One of the things I have despised about the iPhone from day one has been the locked down nature of the device. Google promised to provide an alternative solution that would be more open in the form of Android. Sadly ever since Androids initial release on the G1 handset manufacturers and carriers have been locking Android down more and more. It seems this locking down has gone to the next level on the new HTC G2.
When you reboot the G2 all the contents of /system are rewritten to factory defaults. This means any root acquisition is temporary until the phone is rebooted. The good folks over at XDA Developers have a thread talking about rooting the G2 and currently the issue mentioned in this post.
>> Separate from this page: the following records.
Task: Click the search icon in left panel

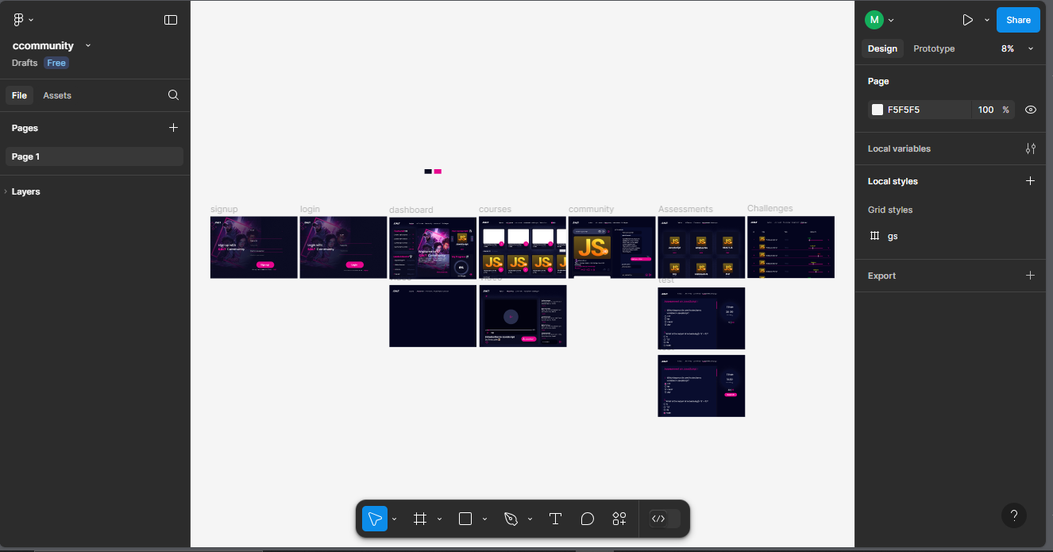Action: (x=173, y=95)
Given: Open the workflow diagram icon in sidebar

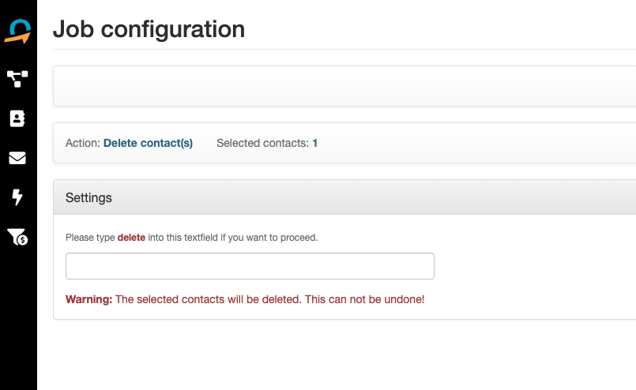Looking at the screenshot, I should (x=17, y=78).
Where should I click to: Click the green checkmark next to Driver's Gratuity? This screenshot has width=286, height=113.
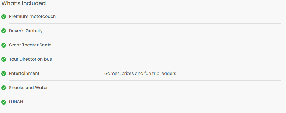click(x=4, y=31)
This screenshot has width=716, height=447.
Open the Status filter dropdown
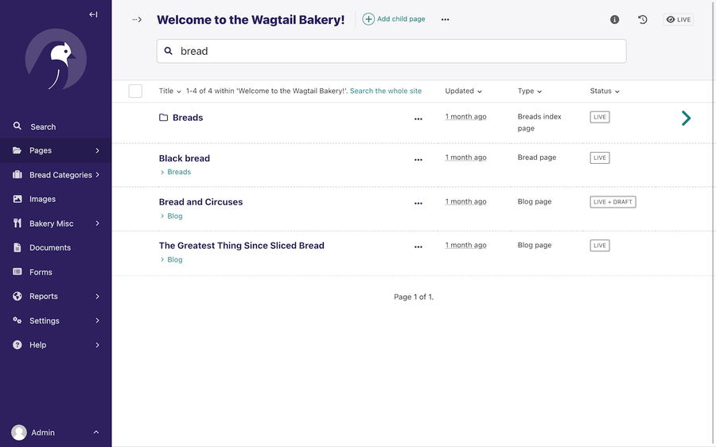coord(605,91)
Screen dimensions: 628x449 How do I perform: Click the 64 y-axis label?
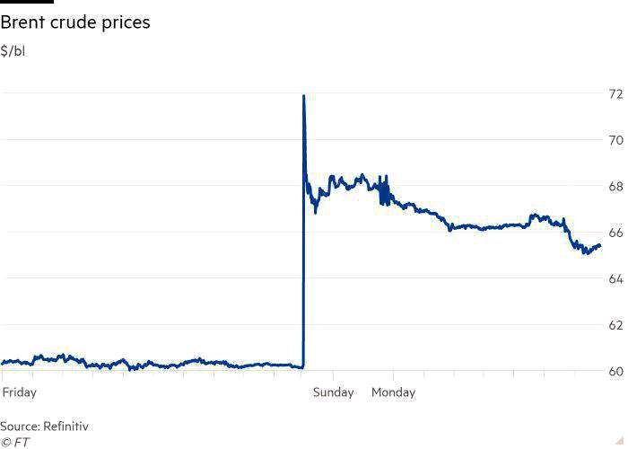[616, 279]
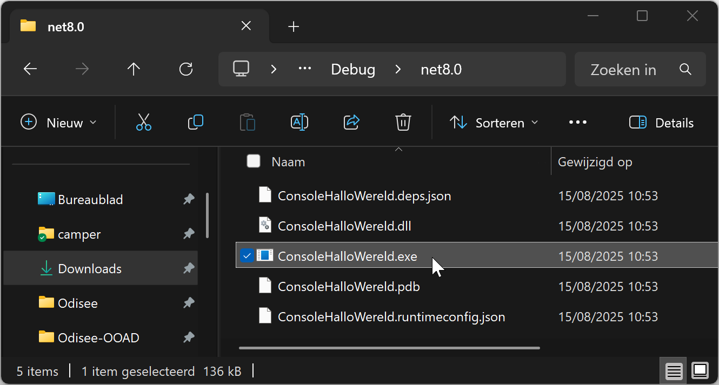Go up one folder level
Viewport: 719px width, 385px height.
pos(134,69)
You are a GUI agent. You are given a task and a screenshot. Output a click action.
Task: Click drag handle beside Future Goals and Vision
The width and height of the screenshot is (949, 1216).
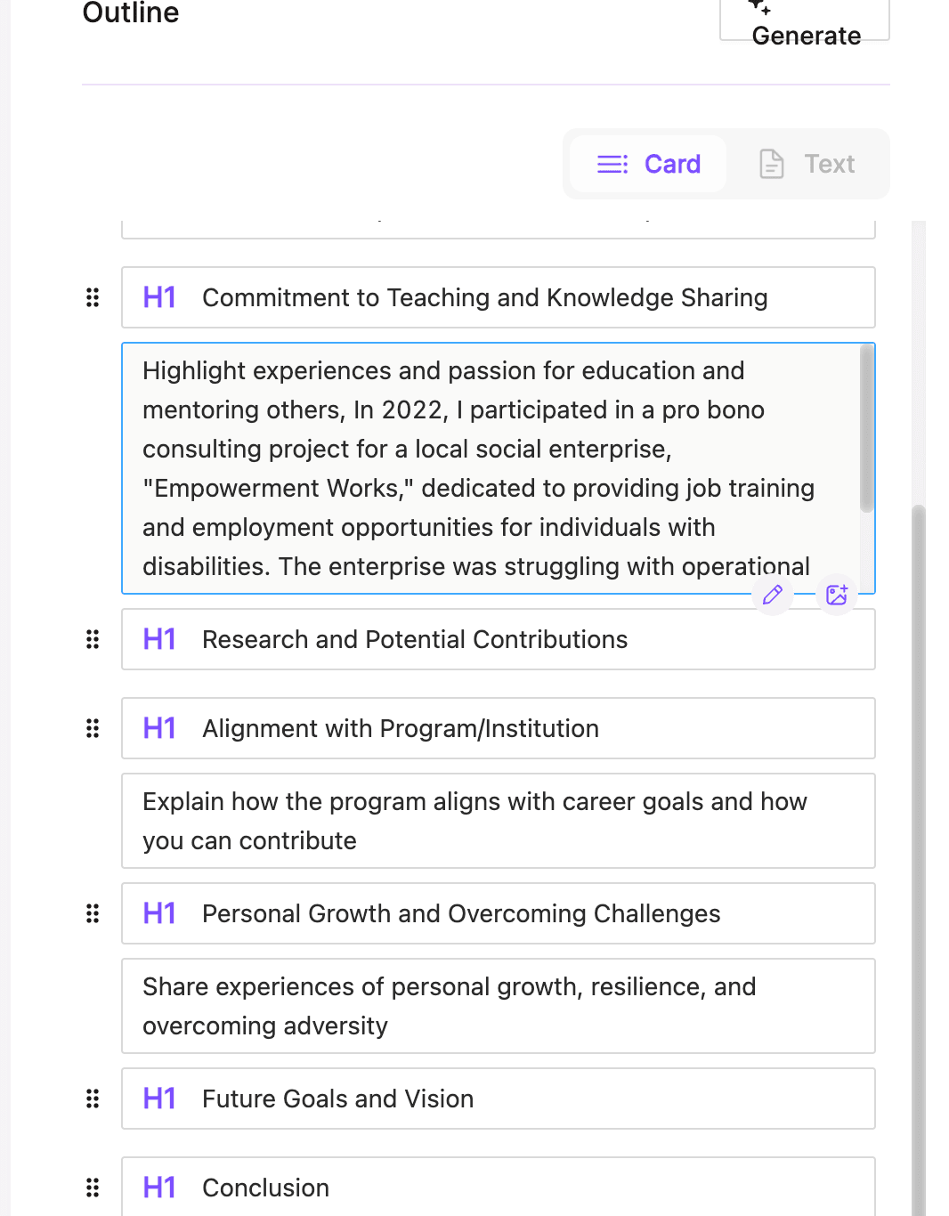[93, 1098]
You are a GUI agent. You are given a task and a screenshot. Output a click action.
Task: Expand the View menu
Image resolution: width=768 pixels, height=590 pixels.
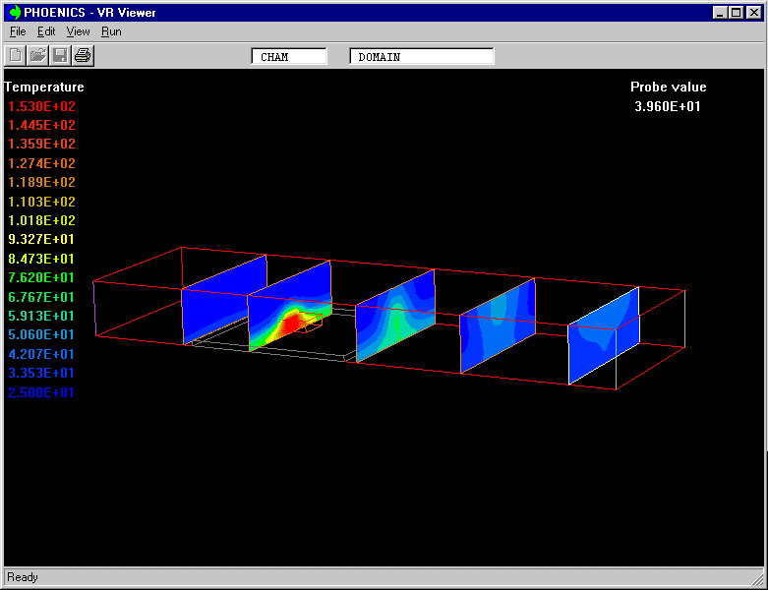point(78,31)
I must say this is a little ridiculous. It’s understandable that manufacturers don’t want to support Android devices that have been rooted. A lot can go wrong with you root a device including turning a fancy phone into an expensive paper weight. Reasons like that make a policy of voiding warranties on rooted phones likely and understandable. With that said if somebody is willing to void their warranty to root a phone they should be left to doing it.
This behavior seems to countermand one of the bigger selling points of Android which is the fact it’s not as locked down as the iPhone. Frankly as Android becomes more and more locked down I’m failing to see much reason why people should chose it over the iPhone. Currently it seems the most open phone on the market is the Palm Pre which could completely change if HP decide to remove the ability to easily activate developer mode on future devices.